* [Source text]

R. Lawrence Edwards

Regents Professor

Earth Sciences, College of Science and Engineering, 2015

R. Lawrence Edwards, Robert D. and Carol C. Gunn Professor and Distinguished McKnight University Professor, Department of Earth Sciences, College of Science and Engineering, is a world-renowned geochemist with expertise in climate history, climate change, and geochronology. For more than two decades, he has made significant contributions to science and society through his research, teaching, and service and has made the University of Minnesota a globally recognized leader in climate science.

* [Problem] Write out the part of the Edwards profile between "Earth Sciences, College of Science and Engineering, 2015" and "in climate science.", inclusive. Work only from the Edwards profile.

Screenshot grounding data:

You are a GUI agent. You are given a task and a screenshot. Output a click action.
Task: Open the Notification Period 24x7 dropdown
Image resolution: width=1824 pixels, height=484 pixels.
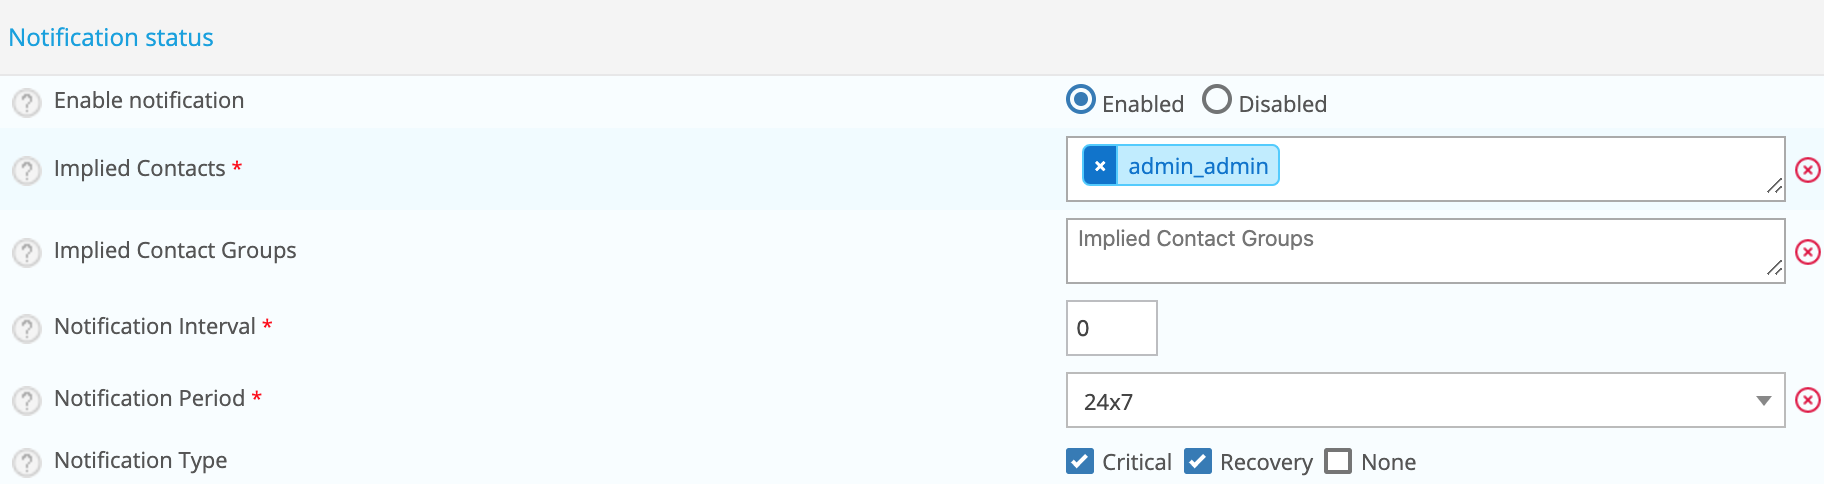click(x=1426, y=400)
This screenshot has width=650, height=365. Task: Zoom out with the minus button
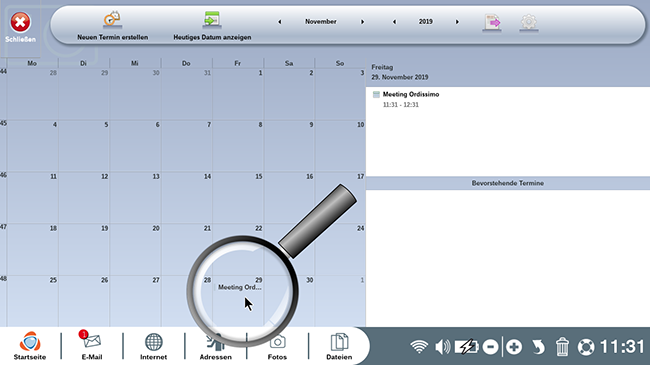point(490,347)
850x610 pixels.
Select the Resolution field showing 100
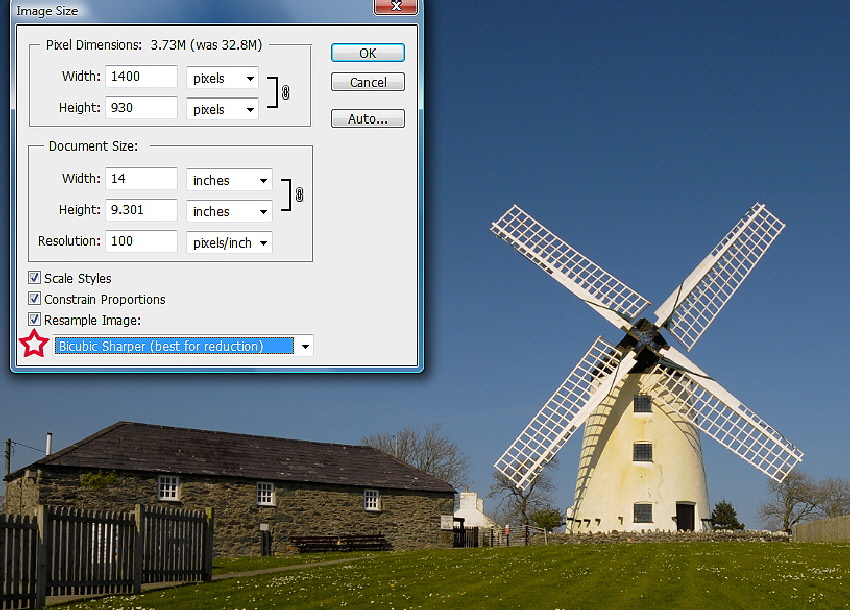click(x=141, y=241)
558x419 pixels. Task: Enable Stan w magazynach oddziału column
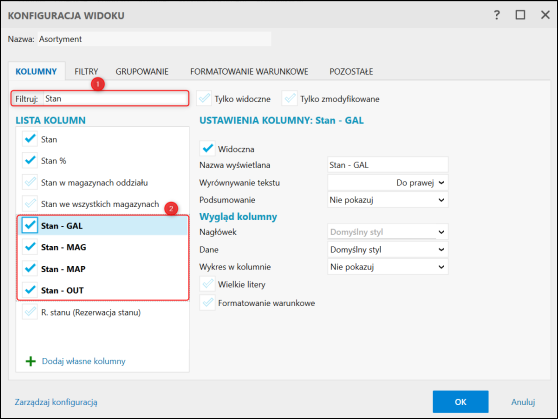click(30, 182)
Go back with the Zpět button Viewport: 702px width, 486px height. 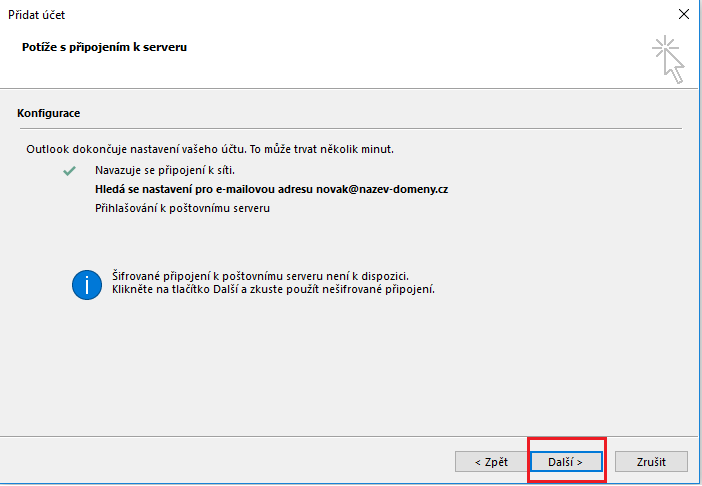[482, 461]
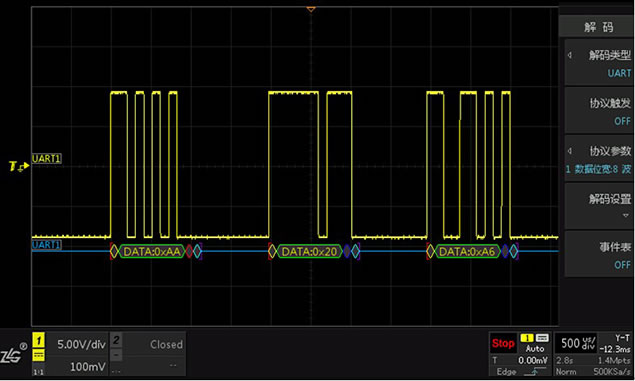The width and height of the screenshot is (635, 381).
Task: Click the yellow UART1 waveform label
Action: [x=47, y=158]
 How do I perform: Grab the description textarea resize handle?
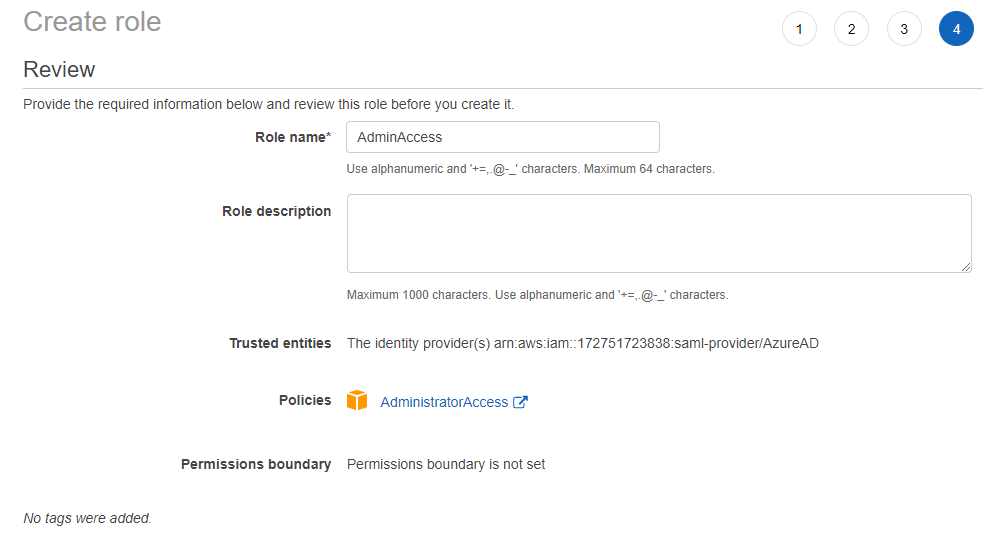966,267
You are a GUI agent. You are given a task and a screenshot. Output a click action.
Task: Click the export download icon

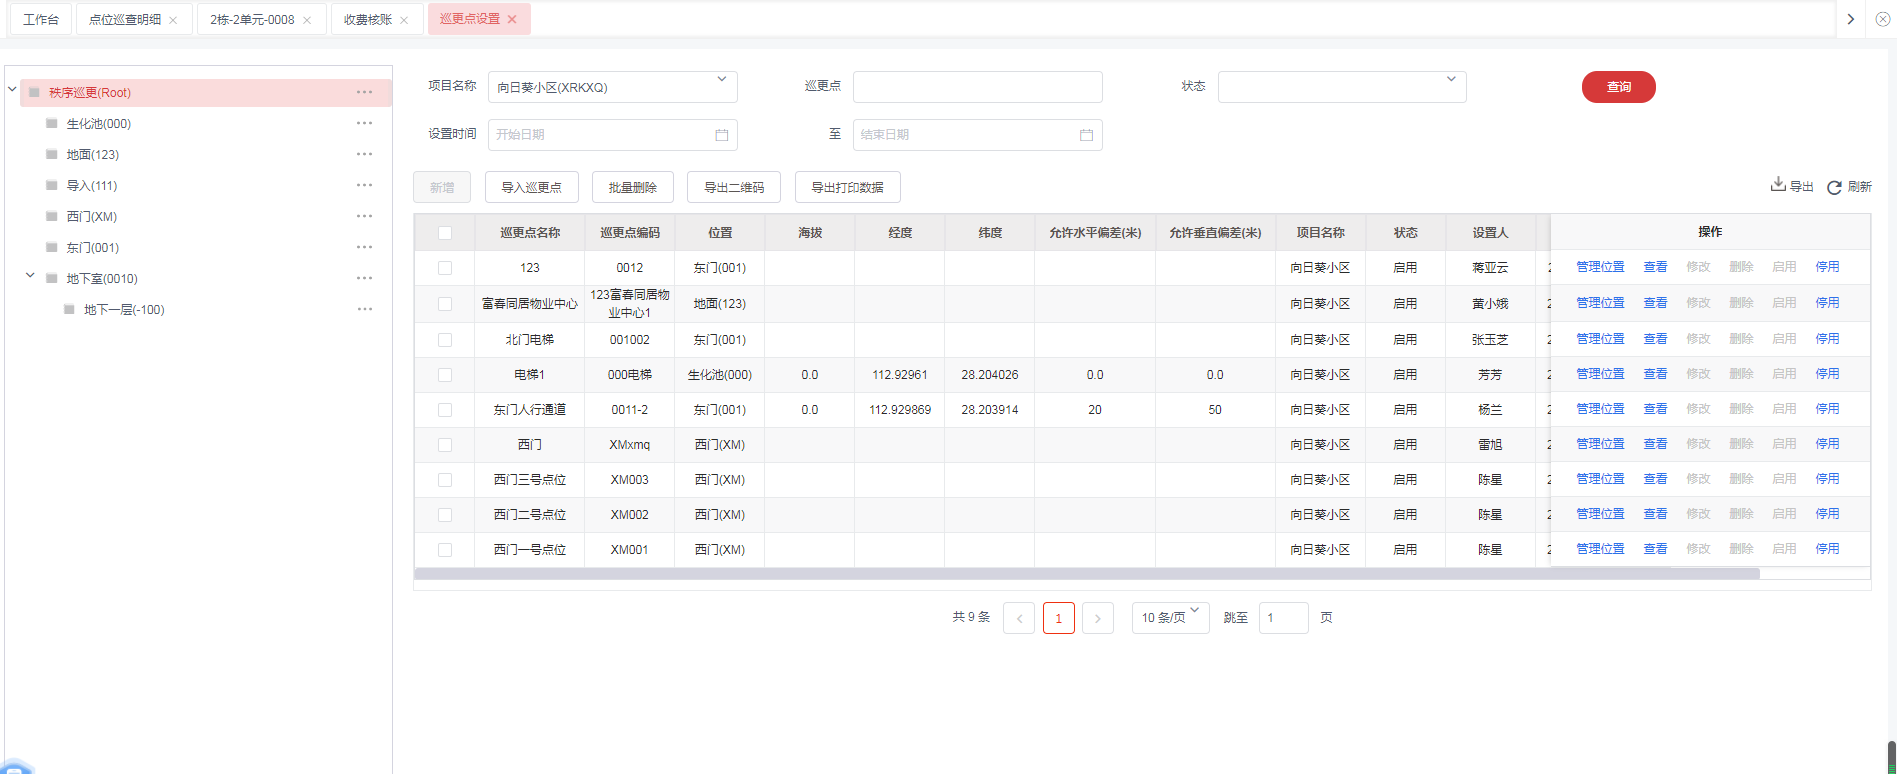point(1778,185)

* [Expected answer]
Earth Sciences, College of Science and Engineering, 2015

R. Lawrence Edwards, Robert D. and Carol C. Gunn Professor and Distinguished McKnight University Professor, Department of Earth Sciences, College of Science and Engineering, is a world-renowned geochemist with expertise in climate history, climate change, and geochronology. For more than two decades, he has made significant contributions to science and society through his research, teaching, and service and has made the University of Minnesota a globally recognized leader in climate science.